V: Secondo te il rapporto che si crea tra loro tre, dalla convivenza, si può definire tossico? Olga e Fausto sembrano “fissati” con Gatto Pernucci. Per certi versi sono pure sedotti da lui.
J: Tossico è la parola giusta. D’altra parte nelle storie di solito qualcosa deve andare storto. In una prima versione del libro, avevo disegnato tre amici che si trasferivano nella casa di campagna. Gatto Pernucci diventava subito il loro oggetto di contesa; ciascuno provava a conquistare il suo affetto. Quando ho rimosso un personaggio, tenendo solo la coppia, si è formato un triangolo molto più interessante. Ho capito che la scelta era stata giusta quando ho visto le prime reazioni di disagio provate dai lettori nella parte dove si allude all’aspetto più sessuale della loro relazione a tre. Io stesso provo dell’imbarazzo a pensarci. Credo sia molto efficace.
V: Nel libro non mancano le pagine surreali e oniriche. C’è una parte in cui un disegno di Gatto Pernucci fatto dalla co-protagonista Olga, diventa contenitore di altri mille Gatti Pernucci in miniatura e, come una sorta di buco nero, ne finiamo risucchiati fino a trovarci davanti una vignetta col tratto sgranato e incomprensibile.
J: Tra i temi esplorati nel libro c’è certamente quello dell’ossessione. Secondo me le ossessioni vanno coltivate. Nell’ambito dell’arte, soprattutto, non vanno rifuggite ma bisogna starci dentro più possibile. Gatto Pernucci è quasi un logo, un brand; viene voglia di esplorarlo all’infinito. E così fa anche il personaggio di Olga. Quel disegno nello specifico è minuscolo, scansionato a millemila dpi, tanto che l’ultima vignetta è semplicemente un ricordo del soggetto iniziale.
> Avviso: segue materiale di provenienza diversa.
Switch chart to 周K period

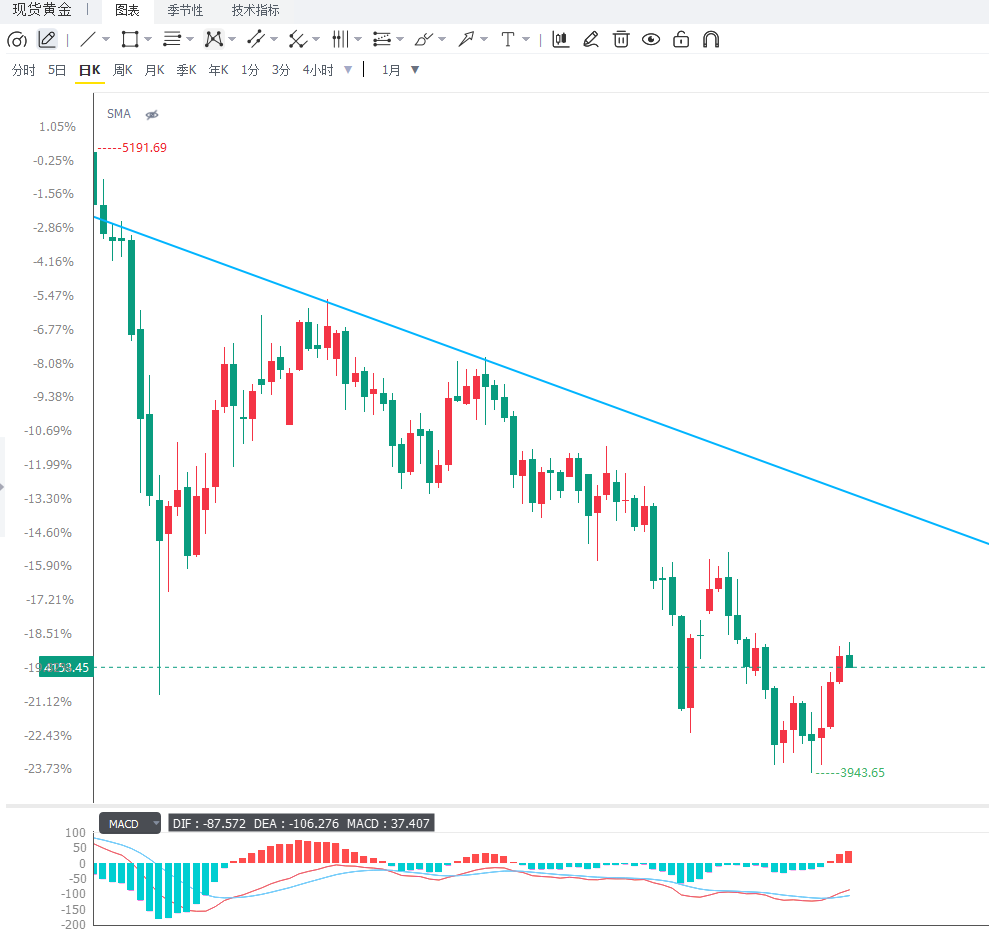[122, 70]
È proprio un unico disegno zoomato in digitale.
V: Riguardo la morte di Gatto Pernucci, volevo chiederti se puoi rispondere alle illazioni di chi, su internet, dice che forse non è morto in maniera incidentale ma si è ucciso. Puoi confermare o smentire?
J: Mi interessano tantissimo tutte le teorie alternative alla morte di Pernucci! Quello che posso dire è che credo sia effettivamente morto. Può sopravvivere in forma di fantasma? Apparizione? Gadget? Tutto queste sono opzioni valide. Senza smentire la storia che ho raccontato, secondo me si possono esplorare anche queste alternative. Per chiudere, vi racconto un aneddoto. Una persona si è tatuata Gatto Pernucci sul braccio e la sua ragazza mi ha scritto per dirmi che si è accorta, dal tatuaggio, che esiste un’altra entità dentro Gatto Pernucci, Papernucci (semplicemente Gatto Pernucci sottosopra, N.d.A.). Mi hanno definito genio, ma giuro che anche io ci ho messo un po’ a vederlo. Lo sguardo misterioso di Pernucci, visto capovolto, si trasforma in uno sguardo petulante. Papernucci è vivo, parla. Capirete che di storie da raccontare ne abbiamo ancora a bizzeffe. Per chi è interessato, ora sto esplorando una teoria [sulle pagine della rivista online Lucy, N.d.A.] per cui Gatto Pernucci è vivo e si trova in America.